No cinema, sua diversidade como intérprete foi marcada principalmente no filme Quase um Tango, onde viveu quatro personagens, produção lhe rendeu o prêmio Kikito de melhor atriz no Festival de Cinema de Gramado em 2009. Outro trabalho premiado foi a dona de casa Maria de Meninos de Kichute, longa que lhe rendeu o troféu de melhor atriz no Los Angeles Brazilian Film Festival em 2013. A carreira de Vivianne na sétima arte percorre caminhos opostos aos da televisão, se na TV ela é lembrada geralmente por mulheres densas, no cinema ela vem se destacando pela leveza em comédias, a exemplo de filmes como Se eu Fosse Você 2. Outro projeto que vale destacar é o filme Rosa Morena de 2010, uma produção Brasil/Dinamarca em que ela atua falando em inglês e português.

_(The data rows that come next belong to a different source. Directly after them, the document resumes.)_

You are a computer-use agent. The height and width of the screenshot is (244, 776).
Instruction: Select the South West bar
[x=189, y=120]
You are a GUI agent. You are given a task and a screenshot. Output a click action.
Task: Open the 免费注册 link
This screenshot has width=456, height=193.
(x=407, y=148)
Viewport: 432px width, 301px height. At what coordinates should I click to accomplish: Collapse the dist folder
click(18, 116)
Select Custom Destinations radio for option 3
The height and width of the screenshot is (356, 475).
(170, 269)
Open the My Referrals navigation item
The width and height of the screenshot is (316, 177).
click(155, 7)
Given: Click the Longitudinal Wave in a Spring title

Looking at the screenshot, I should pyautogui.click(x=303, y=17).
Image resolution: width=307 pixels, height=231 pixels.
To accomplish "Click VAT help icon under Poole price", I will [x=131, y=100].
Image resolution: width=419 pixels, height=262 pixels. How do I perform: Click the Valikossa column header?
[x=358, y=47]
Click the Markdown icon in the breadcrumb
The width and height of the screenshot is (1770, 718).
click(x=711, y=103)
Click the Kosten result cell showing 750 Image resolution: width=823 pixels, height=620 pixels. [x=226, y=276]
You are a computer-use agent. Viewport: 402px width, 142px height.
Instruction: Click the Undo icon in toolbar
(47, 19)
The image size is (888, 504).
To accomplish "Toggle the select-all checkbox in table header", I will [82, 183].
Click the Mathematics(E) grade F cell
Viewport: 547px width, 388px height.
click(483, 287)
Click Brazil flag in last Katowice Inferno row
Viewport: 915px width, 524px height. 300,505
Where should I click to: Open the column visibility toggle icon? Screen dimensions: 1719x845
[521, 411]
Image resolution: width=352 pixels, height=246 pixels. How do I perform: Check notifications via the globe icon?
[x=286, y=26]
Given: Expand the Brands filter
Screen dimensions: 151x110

Pasmanter é conhecida por utilizar cadernos de análise para cada trabalho que realiza. Nesses registros, organizados desde sua estreia nas novelas, ela anota dados como número da cena, atores envolvidos, intenções de fala e nome do diretor, à razão de 15 cenas por página. O método serve tanto como ferramenta de preparação quanto como arquivo pessoal de sua trajetória artística.